---------- Data for this exercise

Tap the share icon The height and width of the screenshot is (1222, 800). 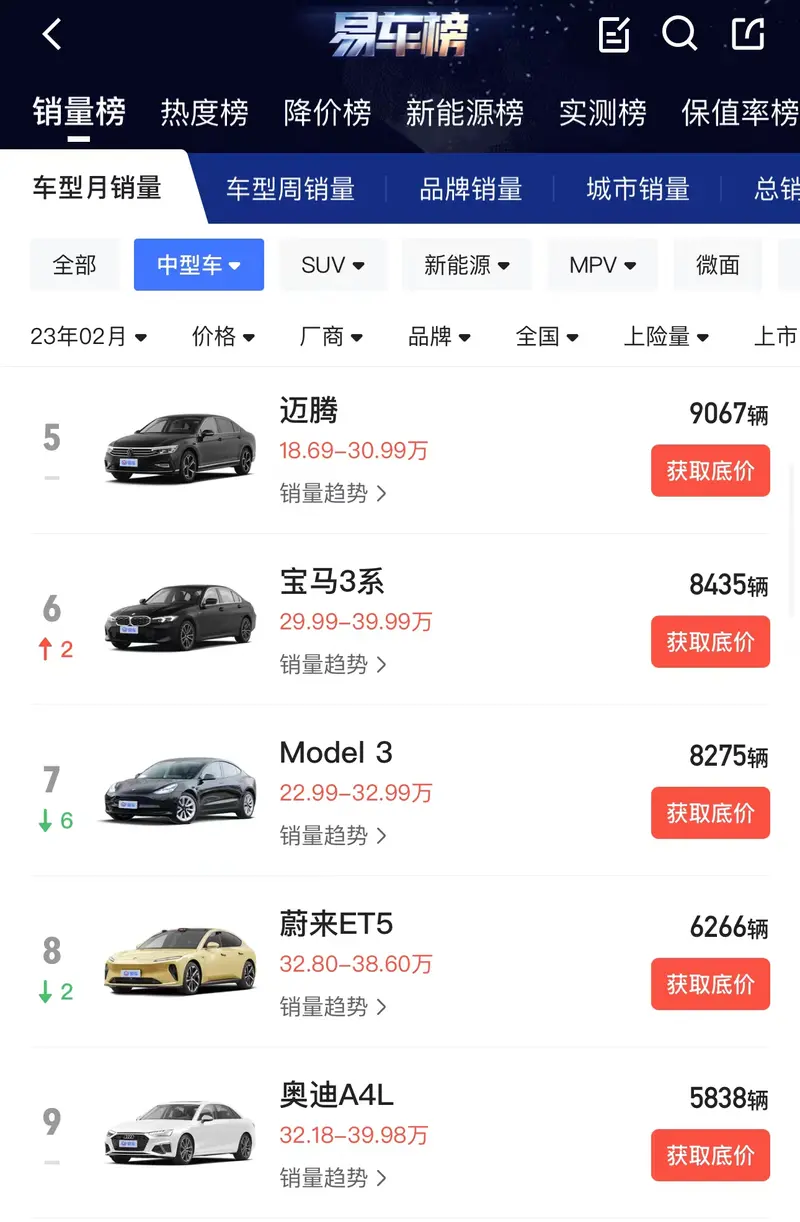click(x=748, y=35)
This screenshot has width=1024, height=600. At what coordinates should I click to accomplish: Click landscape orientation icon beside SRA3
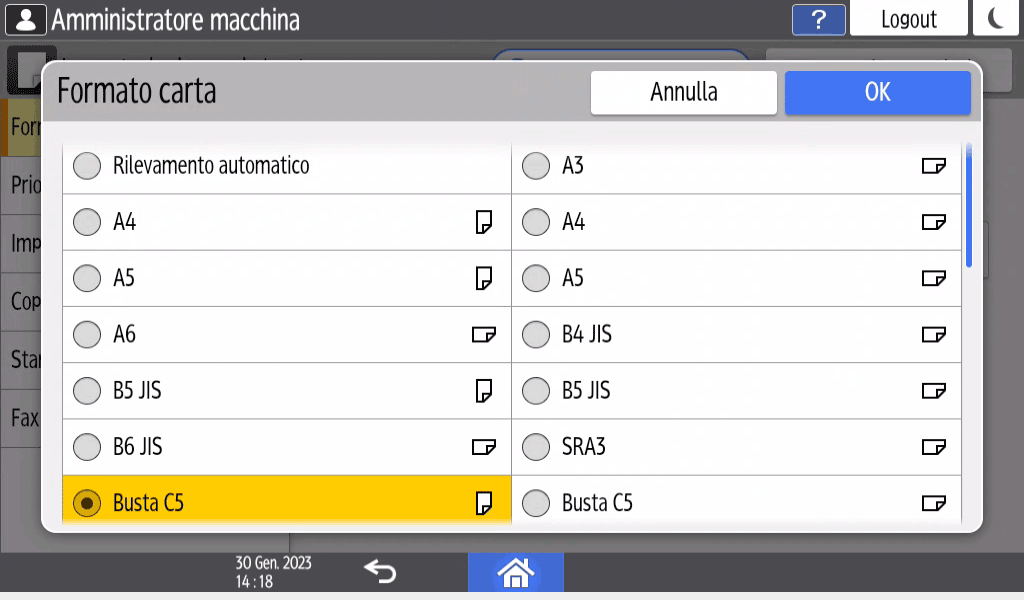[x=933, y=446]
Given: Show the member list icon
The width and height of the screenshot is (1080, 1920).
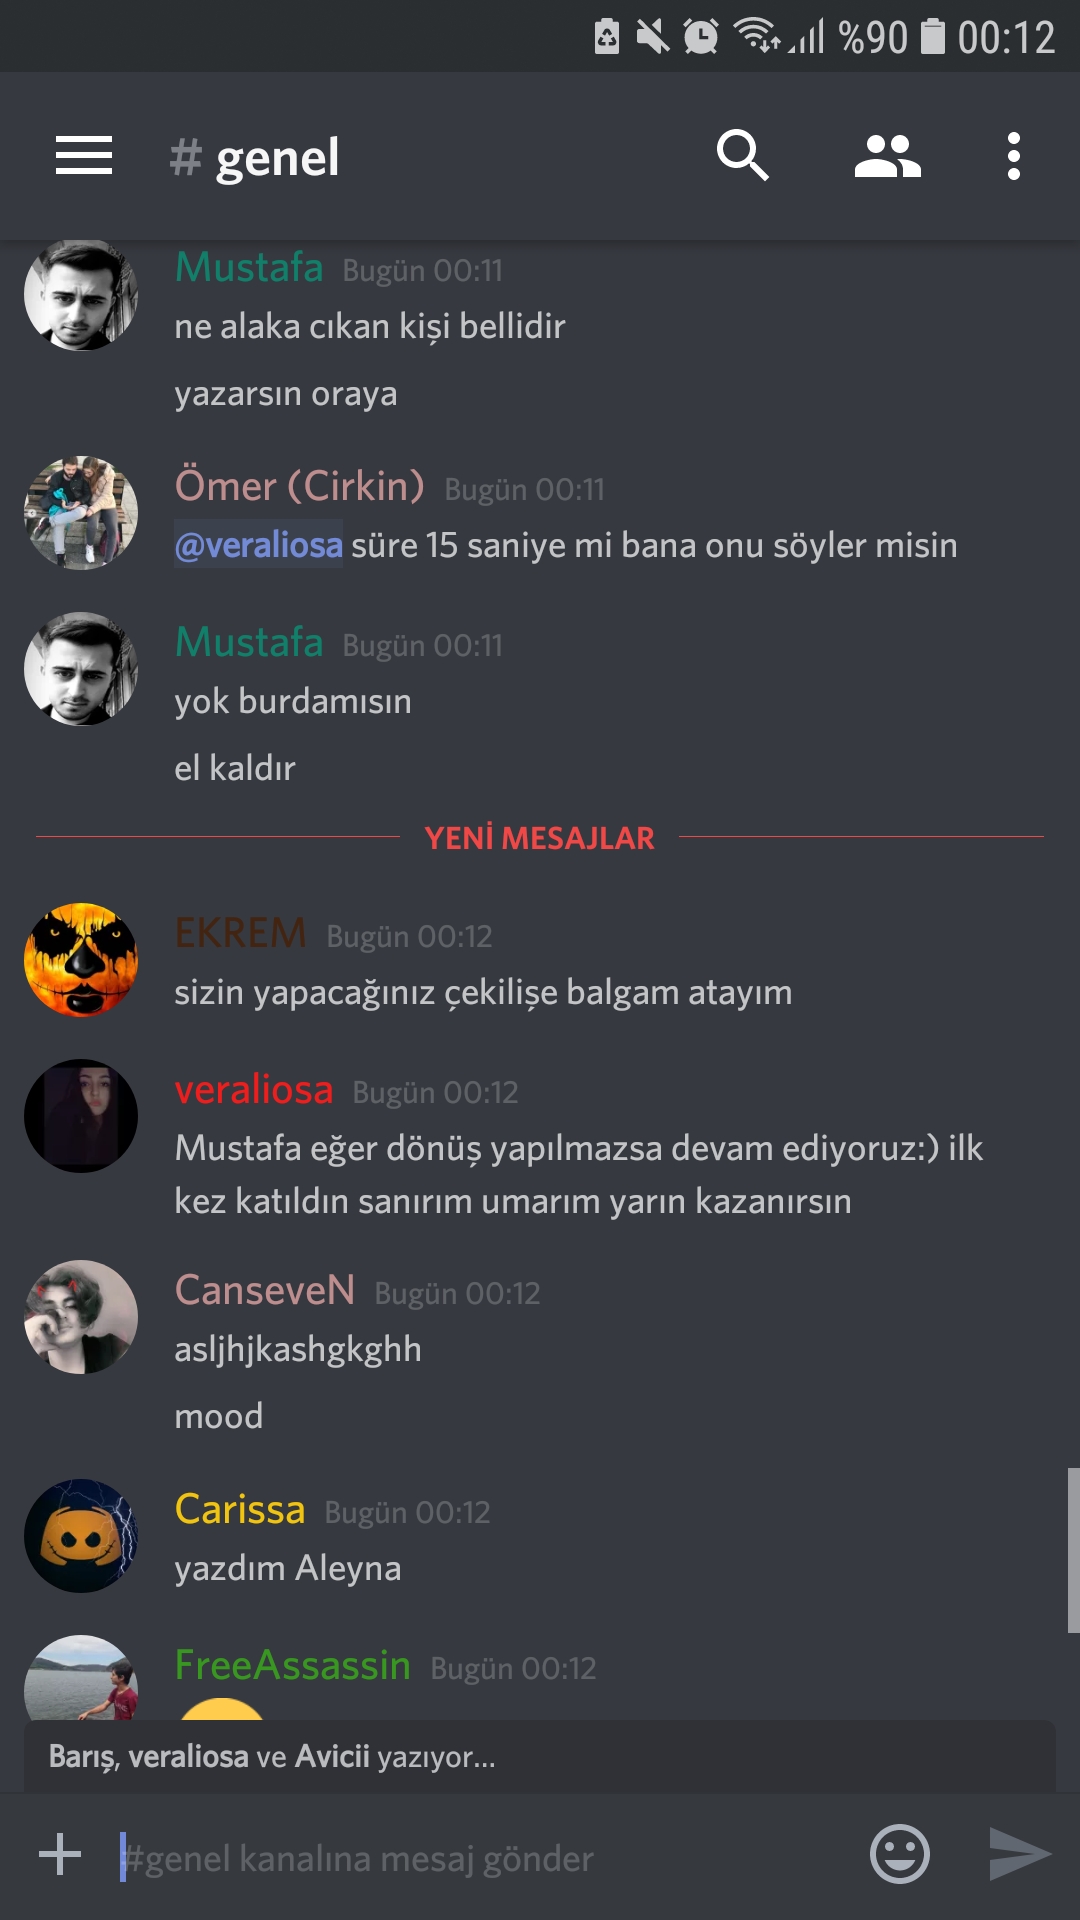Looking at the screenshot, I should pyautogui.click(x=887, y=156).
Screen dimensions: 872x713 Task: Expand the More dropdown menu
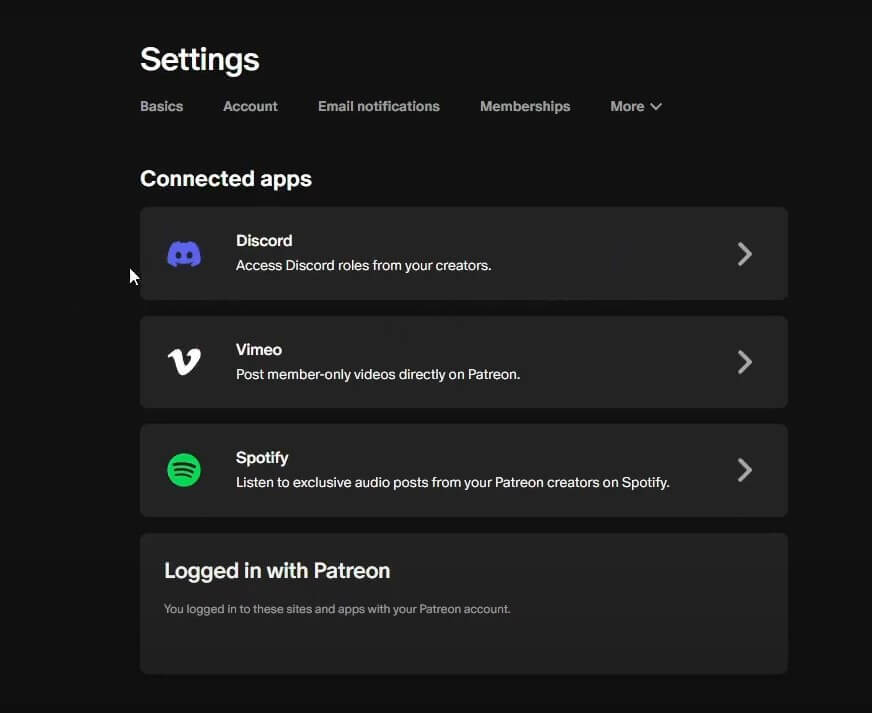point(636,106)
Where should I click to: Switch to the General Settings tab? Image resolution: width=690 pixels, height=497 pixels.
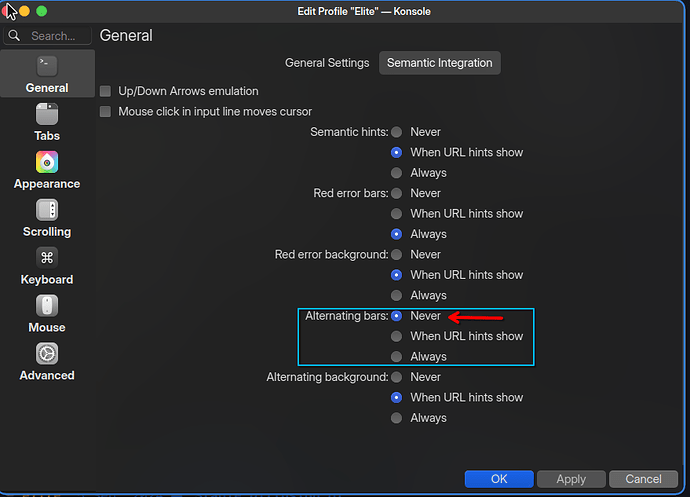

--------------------

◆ **Task details**: Your answer should be the exact lines above from the one containing "This screenshot has" through the one containing "Given: Show the member list icon", with both end lines kept and the pictures removed, please.

◆ **Result of the task**:
This screenshot has width=1024, height=600. At what coordinates should I click to accomplish: Click landscape orientation icon beside SRA3
[x=933, y=446]
Given: Show the member list icon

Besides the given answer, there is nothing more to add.